Q&A: Anti-phishing training game

Norman Sadeh, CEO or Wombat Security, is also a Professor in the School of Computer Science at Carnegie Mellon University where he developed Wombat’s anti-phishing filtering technology. In this interview he talks about this technology and how it works.

Introduce (briefly) the Anti-Phishing Phyllis game to our readers.
In the Anti-Phishing Phyllis training game, you help a fun fish character named Phyllis teach her school of fish how to avoid phishing traps in fraudulent emails. Traps covered in the game include fake links, malicious attachments, cash prizes, “respond-to” emails asking for sensitive information and much more. You are given a limited amount of time to analyze each email and spot traps.

As you play the game, you are given feedback on the phishing traps you miss and learn to better protect yourself. The game comes with an extensive collection of randomized legitimate and fraudulent emails, so you can play the game multiple times without seeing the same messages. In just a little over 10 minutes, you proceed through a succession of three rounds, with each round introducing new tips and teaching you how to fend off dangerous email attacks.

Wombat’s management team constitutes mostly of professors. It is no wonder, then, that apart from PhishPatrol, all your other solutions are designed to educate the human element within the technology chain. When you started thinking about a game as potential approach to learning, what problems did you think you would encounter? Were you worried that the concept would be a hard sell?
Our anti-phishing solutions originated as part of a research project started by our co-founders in 2004 at Carnegie Mellon University. We could tell that phishing was going to become a major problem and that existing vendors would continue to respond with more of their traditional solutions: multi-factor authentication, more filters, you name it. The problem with this approach is that it entirely ignores the human element. It essentially looks at the user as being part of the problem, while failing to recognize that users can also be a major part of the solution.

This observation led to the development of the unique suite of training solutions offered by Wombat today: fun and effective training games as well as services to build fake attacks to train your users. And of course, along the way, we also developed some unique filtering solutions focused specifically on catching phishing attacks. But, while our PhishPatrol filter catches significantly more phishing emails than other filters, we know that it will always be possible to craft low-volume, highly customized attacks that have some probability of making it past any filter. This is why ultimately users will always remain an organization’s last line of defense and why it is so important to use effective training solutions.

We knew that traditionally the security community had looked down on training. Some people had compared cyber security training to trying to nail Jell-O on a wall. Learning science teaches us we can do better. The solutions developed by our co-founders draw on learning science principles to create unique teachable moments, when users are more prone to learning and more likely to remember what they have been taught. Extensive studies have confirmed that our training games are significantly more effective than traditional cyber security solutions offered in the past.

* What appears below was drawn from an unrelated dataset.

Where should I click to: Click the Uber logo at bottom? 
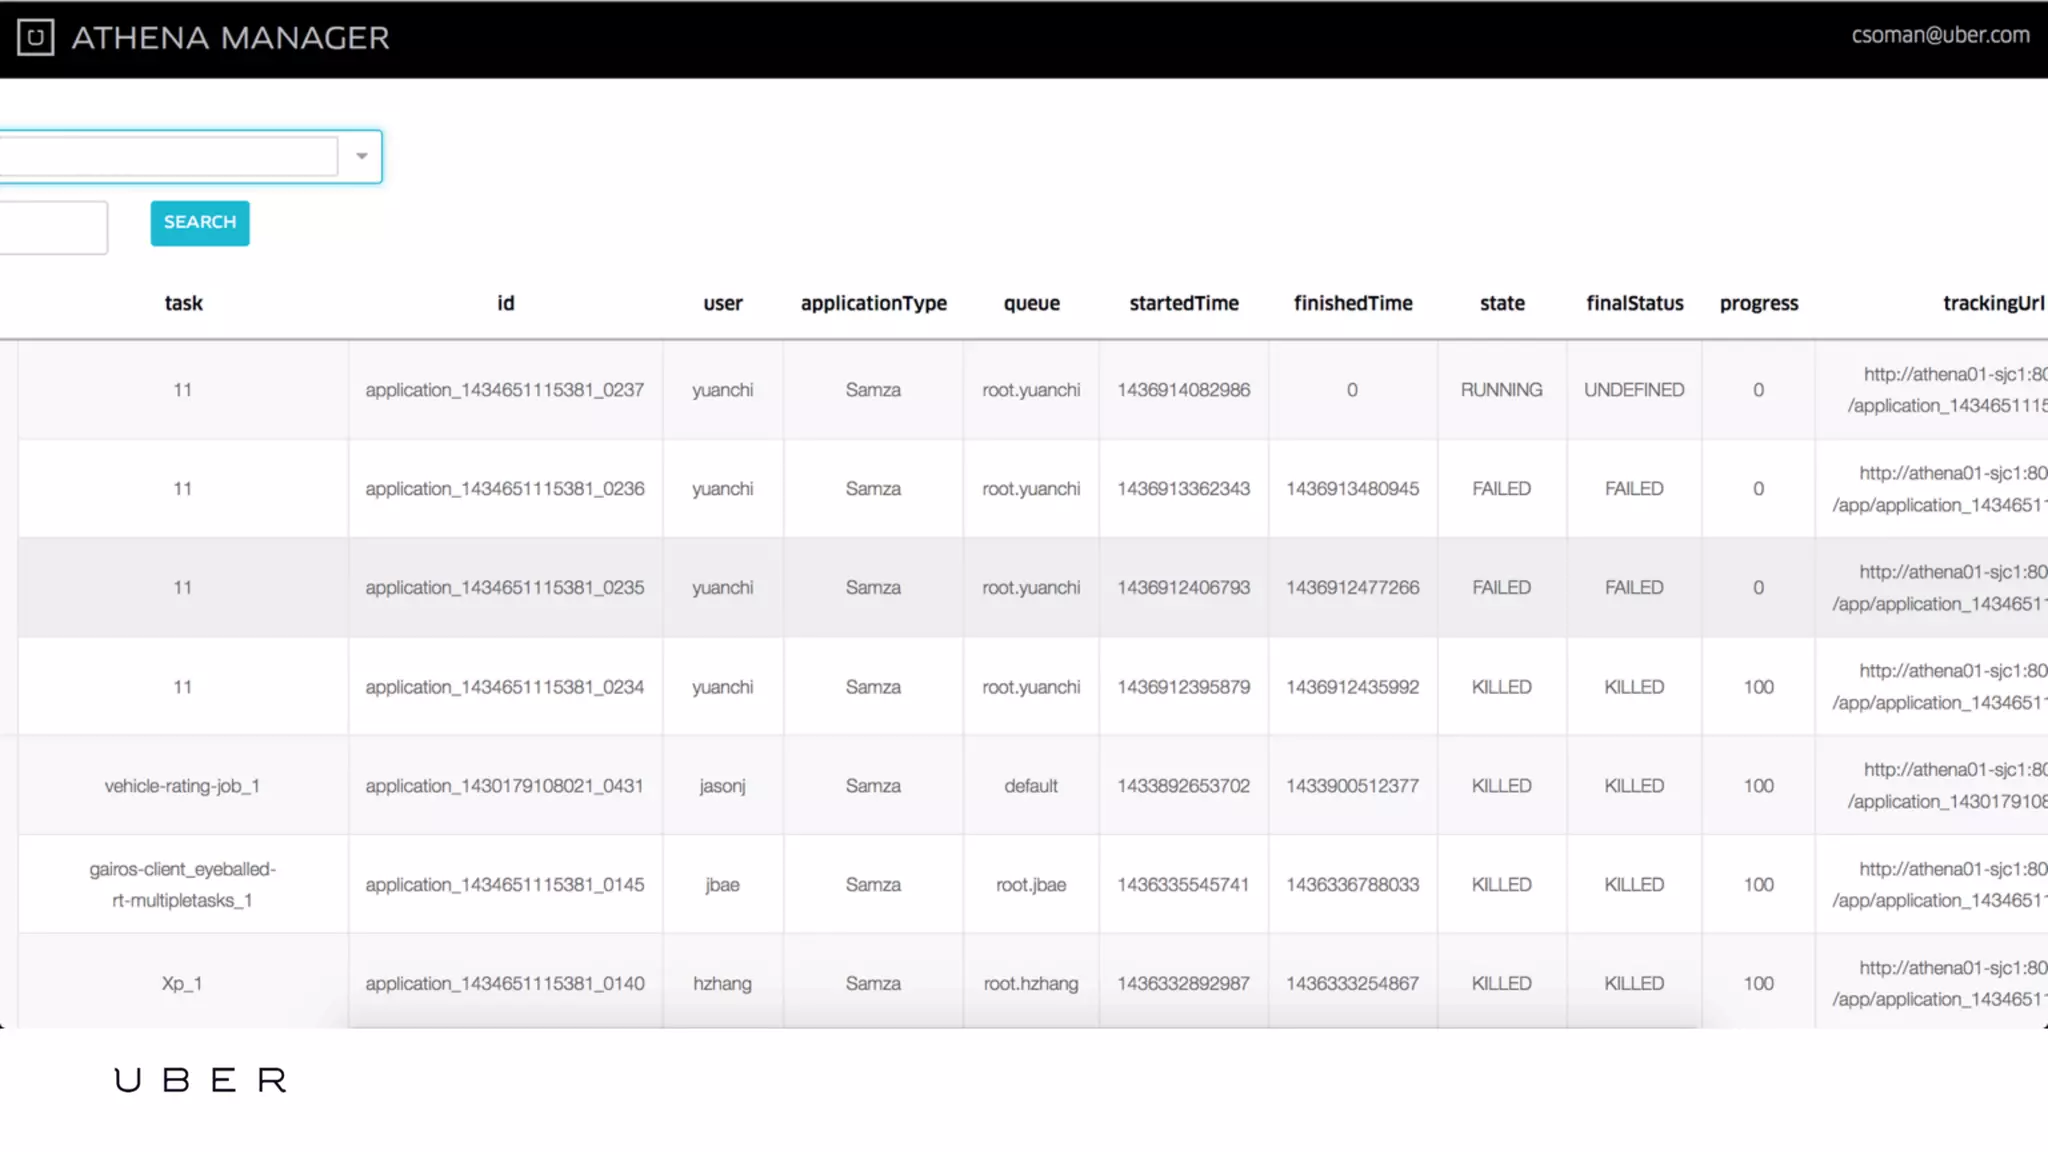point(200,1080)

Did the users and the companies and institutions that implemented your previous “game” solution (Anti-Phishing Phil) have some helpful feedback to offer that you might have incorporated into Anti-Phishing Phyllis? If so – what changes in approach have you made?
The success of Anti-Phishing Phil and the publicity it garnered took us all by surprise. Our studies had shown that the game was highly effective, but licensing the game for use by millions of people around the world as we have over the past two years went beyond our wildest dreams. In the process, we have learned the importance of making the game easy to customize. Games like Phil and Phyllis are easy to brand, can easily be customized to include specific messages and capture company specific content such as fraudulent emails sent to employees or customers of a given organization. Our games are also designed to be easy to translate into other languages and are SCORM-compliant too.

Once the knowledge from the training game is assimilated (Anti-Phishing Phil was developed to teach employees how to detect phishing URLs), do the users show an increased awareness about potential threats in other security related fields?
This is a very good question. Each game focuses on teaching people to recognize a particular class of attacks: Phyllis teaches users to recognize fraudulent emails whereas Phil teaches them to spot fraudulent URLs. At the same time, beyond the many practical tips offered by both games, we also teach users to never trust information presented to them unless they can verify it. So, while we have never tested this, I suspect that our games do help in some manner increase overall awareness. This being said, we strongly believe that the diversity of threats out there will unfortunately continue to grow. The only way to practically address this will be to continue to beef up our suite of cyber security solutions. Ultimately, Wombat wants to establish itself as the one-stop-shop vendor everyone thinks about when it comes to training their employees and customers.